Oh, so you are studying to be a Druid? When did you decide to join the clergy?
If I had a quid for every single time I have heard this… I’d seriously be a rich man. This after noon, I heard this from an old Air Force roommate that I haven’t spoken to in many moons. So what gives? Where do people get this automatic concept that studying a Path of Druidry is a serious stroll towards the clergy? ::big sigh::
A while back, I discussed my perspective on being a “Priest”. I get the perspective of the title, the role, and all that jazz. But, its not a title I will use, its not a role I wish to be in (aside from myself as the only member of my “congregation”), so how am I being hooked into this concept through a simple casual conversation with someone?
My first thought…its a basic increment from roleplaying games. In Dungeons and Dragons, the Druid is a subset of the Cleric – essentially a pious, religious individual whose church is “nature”. There’s also the perspective of the Druid in the World of Warcraft games, which I am admittedly a lot less familiar with. But essentially the same perspective seems to apply.

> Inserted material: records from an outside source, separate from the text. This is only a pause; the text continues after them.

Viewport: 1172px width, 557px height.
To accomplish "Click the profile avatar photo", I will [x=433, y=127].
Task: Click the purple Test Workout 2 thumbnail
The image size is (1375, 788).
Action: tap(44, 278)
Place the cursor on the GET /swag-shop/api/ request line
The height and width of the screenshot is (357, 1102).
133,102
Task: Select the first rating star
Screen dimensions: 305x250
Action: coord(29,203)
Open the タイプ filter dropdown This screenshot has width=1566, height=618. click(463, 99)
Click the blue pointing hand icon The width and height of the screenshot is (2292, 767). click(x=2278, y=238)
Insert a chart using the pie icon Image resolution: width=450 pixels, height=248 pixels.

But, we’re seriously going to draw a conclusion from RPGs on an individual’s Spiritual Path? ::nodding head:: Believe it or not, I can see where that may come from.
My second thought did not stray too far from there. Books, particularly Science Fiction and Fantasy, which pull heavily from the same genre perspective of the roleplaying games. There’s a bit more additional aspects to this – plus we can add in the movie/film culture, as well as some of the cringe-worthy TV imagery that has come about. ::nodding head:: I can see where that may come from.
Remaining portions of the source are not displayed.